I saw the following code in a tutorial. My question is why the interface Drawable is not implemented by the class LambdaExpressionExample2? I am familiar with composition between classes. Is that the case here as well ? Thank you.

@FunctionalInterface  //It is optional  
interface Drawable{  
    public void draw();  
}  
  
public class LambdaExpressionExample2 {  
    public static void main(String[] args) {  
        int width=10;  
          
        //with lambda  
        Drawable d2=()->{  
            System.out.println("Drawing "+width);  
        };  
        d2.draw();  
    }  
}  

Answer 1

The interface is used for the lambda function itself, not the LambdaExpressionExample2 class.

To see what I mean let's have a look at other ways you could achieve this functionality.

1. Instead of using a lambda, you could use an anonymous inner class. Before lambda functions became a thing in Java 8, this is how you would have had to do it.

public static void main(String[] args) {
    int width=10;

    // with anonymous inner class
    Drawable d1 = new Drawable() {
        @Override
        public void draw() {
            System.out.println("Anonymous Class: Drawing " + width);
        }
    };

    d1.draw();
}

Here you can see the anonymous class is implementing the Drawable interface, by providing an implementation for the draw method.
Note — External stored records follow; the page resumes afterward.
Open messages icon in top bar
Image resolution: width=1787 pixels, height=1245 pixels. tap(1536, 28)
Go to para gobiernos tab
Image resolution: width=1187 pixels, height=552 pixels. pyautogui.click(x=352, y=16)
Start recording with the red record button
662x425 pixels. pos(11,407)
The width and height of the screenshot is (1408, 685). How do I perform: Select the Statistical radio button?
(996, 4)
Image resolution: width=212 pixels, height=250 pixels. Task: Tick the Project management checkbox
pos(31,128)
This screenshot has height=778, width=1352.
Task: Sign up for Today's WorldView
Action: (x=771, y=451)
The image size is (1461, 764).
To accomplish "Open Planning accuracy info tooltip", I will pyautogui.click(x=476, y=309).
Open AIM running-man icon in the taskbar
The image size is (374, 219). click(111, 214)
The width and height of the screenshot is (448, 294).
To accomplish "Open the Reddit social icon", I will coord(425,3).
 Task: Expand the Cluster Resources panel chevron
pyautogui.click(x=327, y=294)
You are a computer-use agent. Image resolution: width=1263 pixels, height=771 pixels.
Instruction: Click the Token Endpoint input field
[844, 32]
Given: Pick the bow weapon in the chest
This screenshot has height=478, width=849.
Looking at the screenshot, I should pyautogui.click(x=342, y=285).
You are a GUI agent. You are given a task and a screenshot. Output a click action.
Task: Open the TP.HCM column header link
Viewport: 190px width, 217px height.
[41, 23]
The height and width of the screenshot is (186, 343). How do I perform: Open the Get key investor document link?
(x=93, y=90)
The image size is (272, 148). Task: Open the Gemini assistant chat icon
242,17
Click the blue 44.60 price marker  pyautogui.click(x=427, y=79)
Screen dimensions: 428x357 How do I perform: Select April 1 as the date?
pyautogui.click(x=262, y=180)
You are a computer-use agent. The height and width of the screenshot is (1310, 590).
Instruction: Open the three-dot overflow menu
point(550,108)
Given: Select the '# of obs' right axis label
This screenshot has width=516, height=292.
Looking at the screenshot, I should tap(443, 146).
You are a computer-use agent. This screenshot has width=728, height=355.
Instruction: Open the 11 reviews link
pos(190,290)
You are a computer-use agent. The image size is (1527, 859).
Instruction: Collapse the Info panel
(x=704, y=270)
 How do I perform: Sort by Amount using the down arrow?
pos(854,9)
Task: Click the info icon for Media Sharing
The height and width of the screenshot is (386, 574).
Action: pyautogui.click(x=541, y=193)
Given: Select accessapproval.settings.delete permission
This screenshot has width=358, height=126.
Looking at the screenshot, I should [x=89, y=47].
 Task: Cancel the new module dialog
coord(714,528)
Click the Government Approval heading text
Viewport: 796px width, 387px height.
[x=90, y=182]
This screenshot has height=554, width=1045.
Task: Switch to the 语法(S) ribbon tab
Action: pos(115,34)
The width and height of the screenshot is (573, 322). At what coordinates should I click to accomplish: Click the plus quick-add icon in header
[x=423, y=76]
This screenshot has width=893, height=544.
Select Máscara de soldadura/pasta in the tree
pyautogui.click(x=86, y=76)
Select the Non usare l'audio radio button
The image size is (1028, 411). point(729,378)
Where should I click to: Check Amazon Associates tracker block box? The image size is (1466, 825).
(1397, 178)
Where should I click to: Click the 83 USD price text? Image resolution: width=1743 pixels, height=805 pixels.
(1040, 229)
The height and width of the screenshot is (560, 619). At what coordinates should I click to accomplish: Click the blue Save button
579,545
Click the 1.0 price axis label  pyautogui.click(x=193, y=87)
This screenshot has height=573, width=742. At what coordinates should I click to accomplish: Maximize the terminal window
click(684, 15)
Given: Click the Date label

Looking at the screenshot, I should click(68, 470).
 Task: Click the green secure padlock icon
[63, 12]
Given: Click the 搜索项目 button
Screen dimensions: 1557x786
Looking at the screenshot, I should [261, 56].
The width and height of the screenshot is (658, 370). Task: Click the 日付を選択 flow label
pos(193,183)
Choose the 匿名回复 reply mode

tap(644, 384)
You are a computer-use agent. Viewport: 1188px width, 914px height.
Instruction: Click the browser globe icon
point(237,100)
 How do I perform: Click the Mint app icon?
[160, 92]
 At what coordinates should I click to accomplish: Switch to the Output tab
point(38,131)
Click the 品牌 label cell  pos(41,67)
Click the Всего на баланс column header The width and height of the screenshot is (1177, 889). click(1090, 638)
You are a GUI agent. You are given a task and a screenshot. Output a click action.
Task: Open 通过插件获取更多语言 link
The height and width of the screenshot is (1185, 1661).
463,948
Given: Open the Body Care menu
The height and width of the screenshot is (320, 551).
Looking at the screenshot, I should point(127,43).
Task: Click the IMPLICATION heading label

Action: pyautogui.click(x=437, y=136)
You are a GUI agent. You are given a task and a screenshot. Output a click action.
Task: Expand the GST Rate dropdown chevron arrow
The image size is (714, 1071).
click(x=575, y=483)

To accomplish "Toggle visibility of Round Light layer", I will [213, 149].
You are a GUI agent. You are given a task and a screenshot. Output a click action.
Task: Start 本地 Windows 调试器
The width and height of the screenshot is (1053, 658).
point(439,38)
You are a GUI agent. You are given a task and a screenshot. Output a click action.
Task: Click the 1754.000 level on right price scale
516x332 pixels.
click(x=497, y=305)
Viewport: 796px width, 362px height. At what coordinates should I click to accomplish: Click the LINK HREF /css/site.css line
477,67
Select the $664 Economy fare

2. We could use a concrete class that implements the Drawable interface

@FunctionalInterface  
interface Drawable{
    public void draw();
}

class ConcreteDrawable implements Drawable {
    @Override
    public void draw() {
        System.out.println("Concrete Class: Drawing");
    }
}

public class LambdaExpressionExample2 {
    public static void main(String[] args) {

        // with concrete class
        Drawable d1 = new ConcreteDrawable();
        d1.draw();
    }
}

In this example, we no longer have access to the local width variable in the draw method. But you can see that the ConcreteDrawable class also provides an implementation of the Drawable interface.

3. Or finally we can use a lambda function.

public static void main(String[] args) {
    int width = 10;
    
    // with lambda
    Drawable d1 = () -> { System.out.println("Lambda: Drawing " + width); };
    
    d1.draw();
}

Here the lambda function is implementing the Drawable interface, by giving an implementation of the draw method. The only reason why we can use a lambda function here is that the Drawable interface only declares one method.

So in summary, it is not the LambdaExpressionExample2 class that should implement Drawable but instead the lambda function itself.

Answer 2

You can implement in main class also:

public class LambdaExpressionExample2 implements Drawable{

    @Override
    public void draw() {
        System.out.println("Implemented it in main class !!!");
    }

    public static void main(String[] args) {

        LambdaExpressionExample2 lm = new LambdaExpressionExample2();
        lm.draw();

    }

 }

But that won't be lambda.

Or you can define another implementation like :

public class DrawableImpl implements Drawable {
    @Override
    public void draw() {

        System.out.println("I have implemented Drawable !!!");

    }
}

public class LambdaExpressionExample2{

    public static void main(String[] args) {

        DrawableImpl dm = new DrawableImpl();
        dm.draw();

    }

    }

But that is also not lambda. You can also use anonymous class as below (old style):

public class LambdaExpressionExample2 {

    public static void main(String[] args) {
        Drawable anonymus_class = new Drawable() {
            @Override
            public void draw() {
                System.out.println("Anonymus class");
            }

        };
        anonymus_class.draw();
    }
}

If you compare all, you will see lambda notation is most precise and intuitive.